- [How to complete this task]
All of the entries below are to be repeated word for word.
Data for review Block Start
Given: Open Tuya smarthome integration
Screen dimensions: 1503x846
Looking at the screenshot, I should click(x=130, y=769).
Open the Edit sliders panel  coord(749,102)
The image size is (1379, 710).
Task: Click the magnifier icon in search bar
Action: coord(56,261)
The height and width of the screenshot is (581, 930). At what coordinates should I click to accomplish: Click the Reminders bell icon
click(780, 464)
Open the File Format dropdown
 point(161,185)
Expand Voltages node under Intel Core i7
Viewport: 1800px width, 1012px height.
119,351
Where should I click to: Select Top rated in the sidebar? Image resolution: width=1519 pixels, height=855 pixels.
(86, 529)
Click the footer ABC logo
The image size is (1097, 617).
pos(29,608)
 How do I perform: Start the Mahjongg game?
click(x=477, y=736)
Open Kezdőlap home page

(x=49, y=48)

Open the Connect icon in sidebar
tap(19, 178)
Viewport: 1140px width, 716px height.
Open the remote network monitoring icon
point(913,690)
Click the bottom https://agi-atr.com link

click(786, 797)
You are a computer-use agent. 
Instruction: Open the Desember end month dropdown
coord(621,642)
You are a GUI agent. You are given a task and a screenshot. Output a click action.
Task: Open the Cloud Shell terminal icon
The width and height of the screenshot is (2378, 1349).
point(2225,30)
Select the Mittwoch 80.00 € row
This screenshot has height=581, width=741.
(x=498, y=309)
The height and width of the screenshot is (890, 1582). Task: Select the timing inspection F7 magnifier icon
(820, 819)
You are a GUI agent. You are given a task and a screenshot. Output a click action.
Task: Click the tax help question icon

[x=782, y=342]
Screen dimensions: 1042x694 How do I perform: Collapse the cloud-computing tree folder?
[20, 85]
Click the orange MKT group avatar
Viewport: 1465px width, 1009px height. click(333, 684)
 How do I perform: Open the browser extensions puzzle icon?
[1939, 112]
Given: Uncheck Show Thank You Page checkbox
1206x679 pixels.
Data for review Block End
- [Answer section]
Given: Open Tuya smarthome integration
Screen dimensions: 1503x846
Looking at the screenshot, I should click(x=130, y=769).
Open the Edit sliders panel  coord(749,102)
The image size is (1379, 710).
Task: Click the magnifier icon in search bar
Action: coord(56,261)
The height and width of the screenshot is (581, 930). At what coordinates should I click to accomplish: Click the Reminders bell icon
click(780, 464)
Open the File Format dropdown
 point(161,185)
Expand Voltages node under Intel Core i7
Viewport: 1800px width, 1012px height.
119,351
Where should I click to: Select Top rated in the sidebar? Image resolution: width=1519 pixels, height=855 pixels.
(86, 529)
Click the footer ABC logo
The image size is (1097, 617).
pos(29,608)
 How do I perform: Start the Mahjongg game?
click(x=477, y=736)
Open Kezdőlap home page

(x=49, y=48)

Open the Connect icon in sidebar
tap(19, 178)
Viewport: 1140px width, 716px height.
Open the remote network monitoring icon
point(913,690)
Click the bottom https://agi-atr.com link

click(786, 797)
You are a computer-use agent. 
Instruction: Open the Desember end month dropdown
coord(621,642)
You are a GUI agent. You are given a task and a screenshot. Output a click action.
Task: Open the Cloud Shell terminal icon
The width and height of the screenshot is (2378, 1349).
point(2225,30)
Select the Mittwoch 80.00 € row
This screenshot has height=581, width=741.
(x=498, y=309)
The height and width of the screenshot is (890, 1582). Task: Select the timing inspection F7 magnifier icon
(820, 819)
You are a GUI agent. You are given a task and a screenshot. Output a click action.
Task: Click the tax help question icon

[x=782, y=342]
Screen dimensions: 1042x694 How do I perform: Collapse the cloud-computing tree folder?
[20, 85]
Click the orange MKT group avatar
Viewport: 1465px width, 1009px height. click(333, 684)
 How do I perform: Open the browser extensions puzzle icon?
[1939, 112]
Given: Uncheck Show Thank You Page checkbox
1206x679 pixels.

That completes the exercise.